TO DO: Copy out all the data, word for word.

INPUT DATA:

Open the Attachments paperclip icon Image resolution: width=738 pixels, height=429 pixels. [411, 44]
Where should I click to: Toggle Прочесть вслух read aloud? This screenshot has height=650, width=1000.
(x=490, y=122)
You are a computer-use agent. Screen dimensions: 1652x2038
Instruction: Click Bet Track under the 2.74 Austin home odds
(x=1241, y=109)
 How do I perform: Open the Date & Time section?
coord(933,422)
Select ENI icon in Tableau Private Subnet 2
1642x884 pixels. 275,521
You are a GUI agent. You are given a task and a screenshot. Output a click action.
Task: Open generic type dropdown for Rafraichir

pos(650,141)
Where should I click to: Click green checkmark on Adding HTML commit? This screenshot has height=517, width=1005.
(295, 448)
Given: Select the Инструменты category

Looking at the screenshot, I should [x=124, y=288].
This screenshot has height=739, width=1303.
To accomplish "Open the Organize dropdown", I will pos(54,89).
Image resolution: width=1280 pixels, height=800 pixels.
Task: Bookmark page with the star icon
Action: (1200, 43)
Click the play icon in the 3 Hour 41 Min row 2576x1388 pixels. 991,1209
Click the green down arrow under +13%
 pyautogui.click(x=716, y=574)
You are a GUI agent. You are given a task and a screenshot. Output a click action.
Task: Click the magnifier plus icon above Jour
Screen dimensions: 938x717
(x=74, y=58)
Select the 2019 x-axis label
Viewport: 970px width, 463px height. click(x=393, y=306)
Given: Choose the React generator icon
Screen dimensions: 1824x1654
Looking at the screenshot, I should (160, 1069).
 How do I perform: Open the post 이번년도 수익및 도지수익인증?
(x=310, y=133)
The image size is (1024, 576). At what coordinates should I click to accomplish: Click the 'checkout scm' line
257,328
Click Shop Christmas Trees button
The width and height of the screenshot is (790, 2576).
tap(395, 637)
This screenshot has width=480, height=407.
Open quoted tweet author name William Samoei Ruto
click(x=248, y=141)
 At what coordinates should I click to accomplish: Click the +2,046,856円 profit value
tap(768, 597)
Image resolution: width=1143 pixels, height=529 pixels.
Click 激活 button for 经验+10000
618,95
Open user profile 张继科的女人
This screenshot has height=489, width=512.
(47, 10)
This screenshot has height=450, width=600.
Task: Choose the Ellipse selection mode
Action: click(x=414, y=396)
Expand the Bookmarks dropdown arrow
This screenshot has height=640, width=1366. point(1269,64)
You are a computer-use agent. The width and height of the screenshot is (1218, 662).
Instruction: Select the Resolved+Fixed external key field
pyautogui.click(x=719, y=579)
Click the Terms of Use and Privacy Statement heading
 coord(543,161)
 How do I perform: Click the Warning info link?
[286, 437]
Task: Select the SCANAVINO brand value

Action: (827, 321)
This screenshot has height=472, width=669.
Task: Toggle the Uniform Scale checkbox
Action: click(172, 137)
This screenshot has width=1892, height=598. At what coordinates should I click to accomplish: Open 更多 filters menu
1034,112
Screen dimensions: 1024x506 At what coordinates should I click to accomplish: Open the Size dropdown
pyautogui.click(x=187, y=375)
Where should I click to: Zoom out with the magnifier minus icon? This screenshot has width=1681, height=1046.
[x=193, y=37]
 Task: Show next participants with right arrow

REPLY:
Open the Attachments paperclip icon Image resolution: width=738 pixels, height=429 pixels. [411, 44]
Where should I click to: Toggle Прочесть вслух read aloud? This screenshot has height=650, width=1000.
(x=490, y=122)
You are a computer-use agent. Screen dimensions: 1652x2038
Instruction: Click Bet Track under the 2.74 Austin home odds
(x=1241, y=109)
 How do I perform: Open the Date & Time section?
coord(933,422)
Select ENI icon in Tableau Private Subnet 2
1642x884 pixels. 275,521
You are a GUI agent. You are given a task and a screenshot. Output a click action.
Task: Open generic type dropdown for Rafraichir

pos(650,141)
Where should I click to: Click green checkmark on Adding HTML commit? This screenshot has height=517, width=1005.
(295, 448)
Given: Select the Инструменты category

Looking at the screenshot, I should [x=124, y=288].
This screenshot has height=739, width=1303.
To accomplish "Open the Organize dropdown", I will pos(54,89).
Image resolution: width=1280 pixels, height=800 pixels.
Task: Bookmark page with the star icon
Action: (1200, 43)
Click the play icon in the 3 Hour 41 Min row 2576x1388 pixels. 991,1209
Click the green down arrow under +13%
 pyautogui.click(x=716, y=574)
You are a GUI agent. You are given a task and a screenshot. Output a click action.
Task: Click the magnifier plus icon above Jour
Screen dimensions: 938x717
(x=74, y=58)
Select the 2019 x-axis label
Viewport: 970px width, 463px height. click(x=393, y=306)
Given: Choose the React generator icon
Screen dimensions: 1824x1654
Looking at the screenshot, I should (160, 1069).
 How do I perform: Open the post 이번년도 수익및 도지수익인증?
(x=310, y=133)
The image size is (1024, 576). At what coordinates should I click to accomplish: Click the 'checkout scm' line
257,328
Click Shop Christmas Trees button
The width and height of the screenshot is (790, 2576).
tap(395, 637)
This screenshot has width=480, height=407.
Open quoted tweet author name William Samoei Ruto
click(x=248, y=141)
 At what coordinates should I click to accomplish: Click the +2,046,856円 profit value
tap(768, 597)
Image resolution: width=1143 pixels, height=529 pixels.
Click 激活 button for 经验+10000
618,95
Open user profile 张继科的女人
This screenshot has height=489, width=512.
(47, 10)
This screenshot has height=450, width=600.
Task: Choose the Ellipse selection mode
Action: click(x=414, y=396)
Expand the Bookmarks dropdown arrow
This screenshot has height=640, width=1366. point(1269,64)
You are a computer-use agent. The width and height of the screenshot is (1218, 662).
Instruction: Select the Resolved+Fixed external key field
pyautogui.click(x=719, y=579)
Click the Terms of Use and Privacy Statement heading
 coord(543,161)
 How do I perform: Click the Warning info link?
[286, 437]
Task: Select the SCANAVINO brand value

Action: (827, 321)
This screenshot has height=472, width=669.
Task: Toggle the Uniform Scale checkbox
Action: click(172, 137)
This screenshot has width=1892, height=598. At what coordinates should I click to accomplish: Open 更多 filters menu
1034,112
Screen dimensions: 1024x506 At what coordinates should I click to accomplish: Open the Size dropdown
pyautogui.click(x=187, y=375)
Where should I click to: Zoom out with the magnifier minus icon? This screenshot has width=1681, height=1046.
[x=193, y=37]
 Task: Show next participants with right arrow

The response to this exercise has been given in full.